Houve grande instrução para os discípulos em tudo isso e também para nós. Em breve, Ele os enviaria a pregar, e então eles também se tornariam semeadores. Eles devem saber que era a palavra que tinham que semear e também o que esperar quando semeassem. Então eles não seriam indevidamente afetados quando grande parte da semente semeada se mostrassse perdida; ou quando, algum resultado aparecendo, desapareceu depois de um tempo; ou mesmo quando o fruto apareceu, não havia tanto fruto como eles esperavam. Se sabemos, por um lado, o que está sendo visado e, por outro, o que esperar, ficamos grandemente fortalecidos em nosso serviço.
Devemos lembrar que esta parábola se aplica tanto para a semeadura da semente da palavra nos corações dos santos como nos corações dos pecadores. Então, vamos meditar sobre isso com corações muito exercitados sobre como nós mesmos recebemos a palavra que temos ouvido, bem como a forma como os outros podem receber a palavra que lhes apresentamos.

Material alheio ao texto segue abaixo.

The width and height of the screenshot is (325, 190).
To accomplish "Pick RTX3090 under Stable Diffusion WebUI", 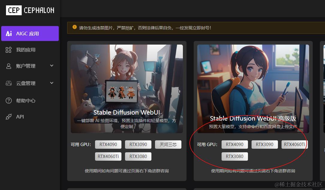I will [138, 145].
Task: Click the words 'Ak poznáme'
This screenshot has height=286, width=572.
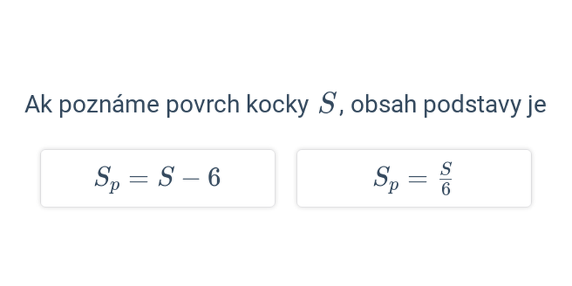Action: pos(92,105)
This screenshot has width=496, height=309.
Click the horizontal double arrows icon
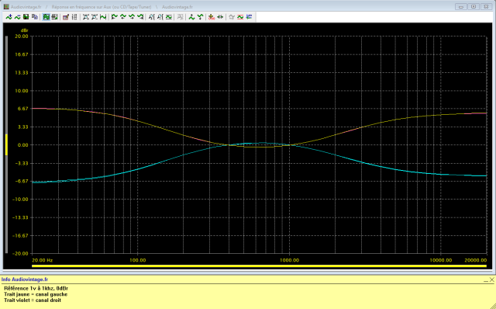(220, 17)
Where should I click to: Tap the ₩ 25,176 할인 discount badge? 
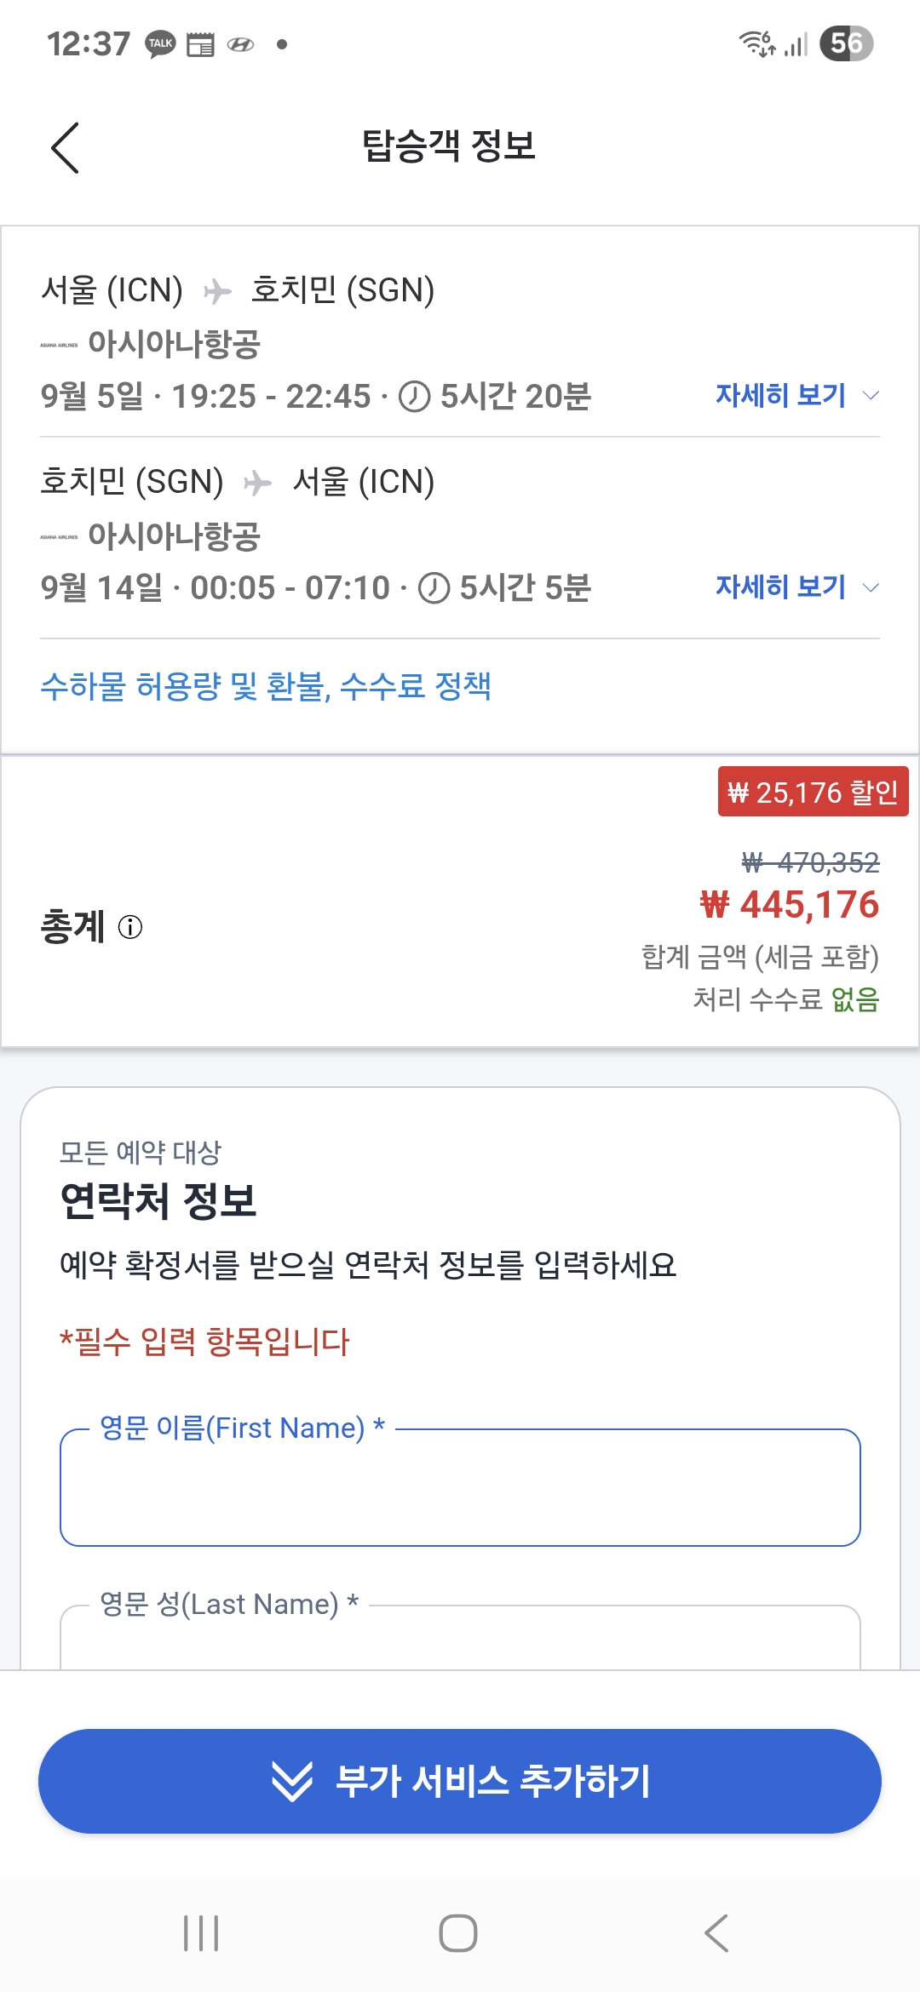pos(813,792)
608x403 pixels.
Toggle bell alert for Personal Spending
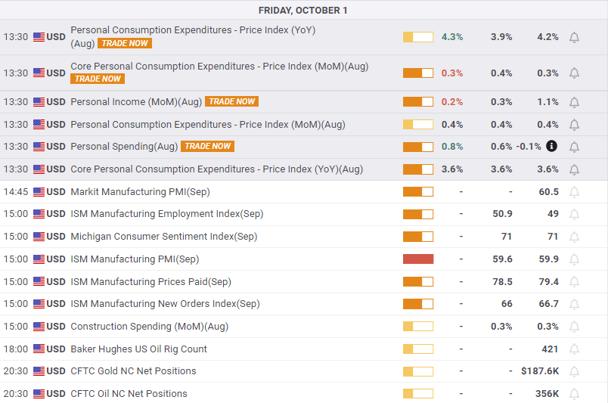pos(574,147)
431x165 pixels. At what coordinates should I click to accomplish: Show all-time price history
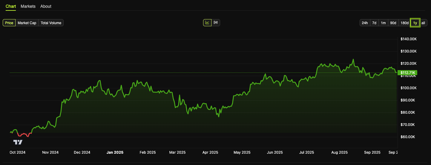[423, 23]
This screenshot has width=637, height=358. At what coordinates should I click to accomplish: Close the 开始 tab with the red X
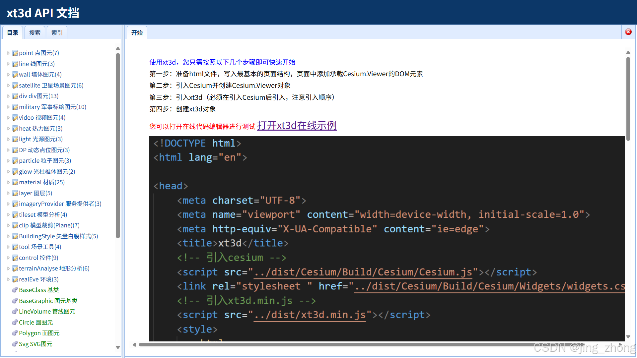[x=628, y=32]
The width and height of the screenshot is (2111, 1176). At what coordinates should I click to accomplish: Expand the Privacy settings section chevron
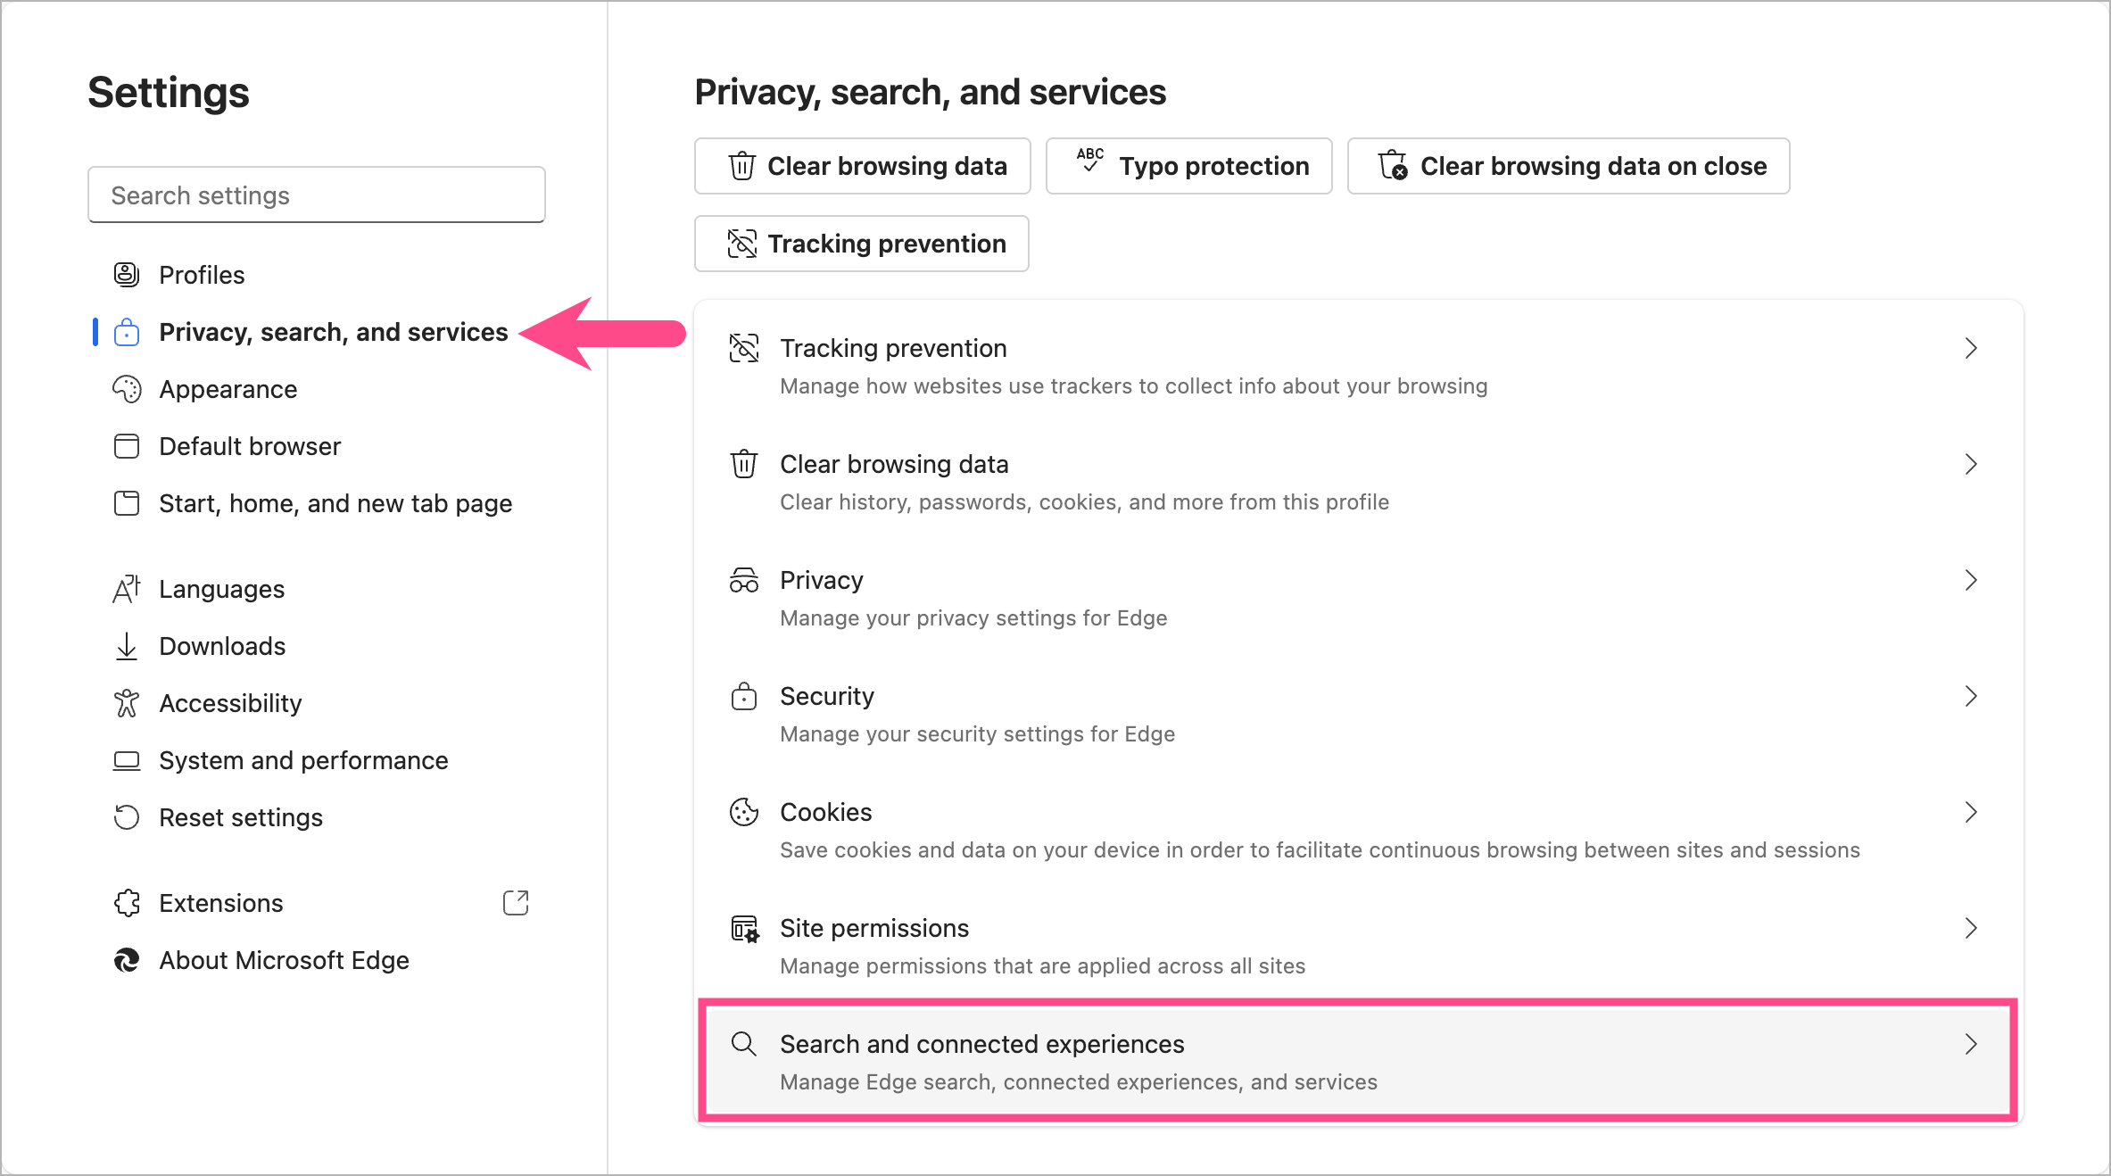[1972, 580]
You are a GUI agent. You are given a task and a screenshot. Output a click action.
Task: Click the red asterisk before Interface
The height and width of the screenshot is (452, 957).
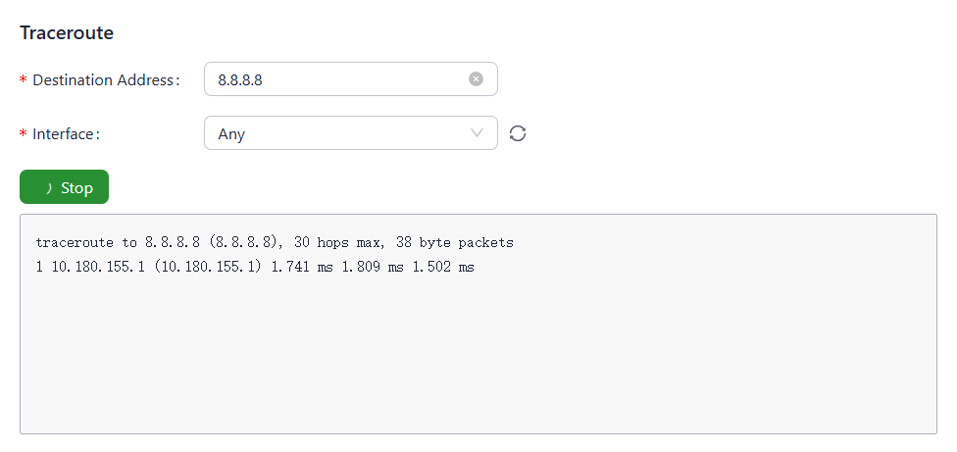coord(24,134)
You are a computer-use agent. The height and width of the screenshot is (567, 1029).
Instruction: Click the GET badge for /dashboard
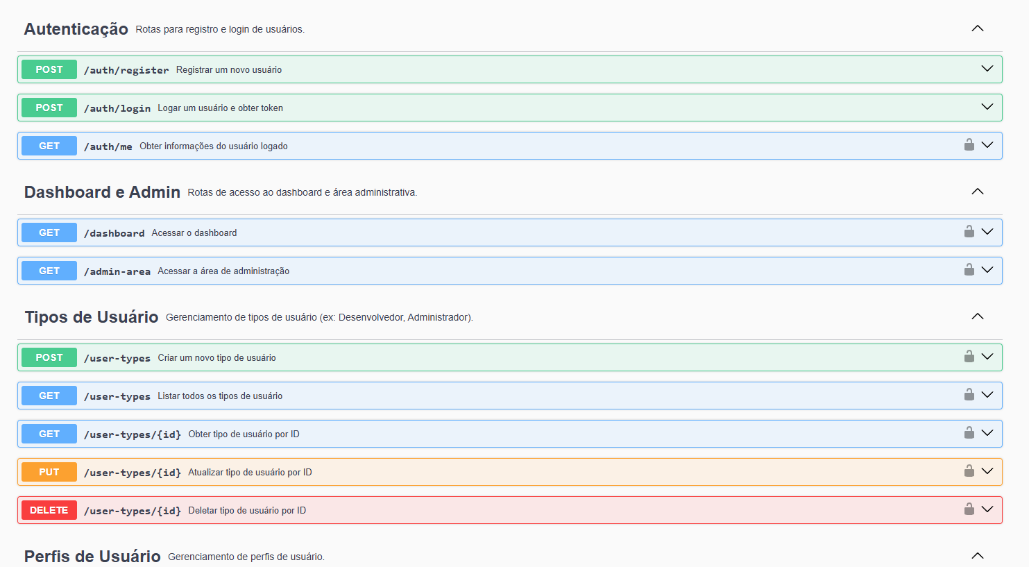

Nos versículos 21 e 22, segue-se a breve parábola da candeia e, no versículo 23, outra palavra de advertência sobre ter ouvidos para ouvir. À primeira vista, a transição da semente semeada no campo para a candeia acesa em uma casa pode parecer incongruente e desconectada, mas, se é certo que temos ouvidos para ouvir, logo veremos que o significado espiritual de ambas as parábolas são congruentes e conectados. Quando a palavra de Deus é recebida em um coração exercitado e preparado, produz frutos que Deus aprecia e também luz que deve ser vista e apreciada pelos homens.
Nenhuma candeia é acesa para se esconder debaixo do alqueire[1] ou da cama. É para amplamente lançar seus feixes de luz desde o candelabro. A segunda parte do versículo 22 é bastante notável na tradução de J. N. Darby, “nem qualquer coisa secreta acontece, mas ela deve vir à luz”. A obra de Deus no coração pela Sua palavra ocorre secretamente, e o olho de Deus discerne o fruto quando ele começa a aparecer. Mas na época certa, a coisa secreta que aconteceu deve vir à luz. Toda conversão verdadeira é como a iluminação de uma nova candeia.
O alqueire talvez simbolize as ocupações da vida, e a cama, a tranquilidade e o prazer da vida. Não deve ser permitido que a luz seja ocultada, assim como não deve ser permitido que os cuidados, as riquezas e as “outras coisas” sufoquem a semente que é semeada. Temos ouvidos para ouvir isso? Estamos deixando a luz da nossa pequena candeia brilhar? Não há nada oculto que não seja manifesto; por isso é certo que, se uma luz foi acesa, está destinada a brilhar. Se nada é manifestado, é porque não há nada para se manifestar.
Esta parábola é seguida pela advertência sobre o que ouvimos. As relações de Deus em Seu governo com os homens entram neste assunto. Conforme medimos as coisas, as coisas serão medidas para nós. Se realmente ouvirmos a palavra de modo a tomar posse dela, ganharemos mais. Se não o fizermos, começaremos a perder até mesmo o que temos. Em Lucas 8:18, recebemos instruções similares relacionadas a “como” ouvimos. Aqui elas estão conectadas com “o que” ouvimos.
Como ouvimos é enfatizado na parábola do semeador, mas o que ouvimos é pelo menos de igual importância. De não poucos foi tirado o que tinham, por terem emprestado os seus ouvidos ao erro. Eles ouviram e ouviram muito atentamente, mas, infelizmente, o que ouviram não era a verdade, e isso os perverteu. Se por nossos ouvidos o erro é semeado em nossos corações, isso trará sua desastrosa colheita, e o governo de Deus permitirá isto, e não o impedirá.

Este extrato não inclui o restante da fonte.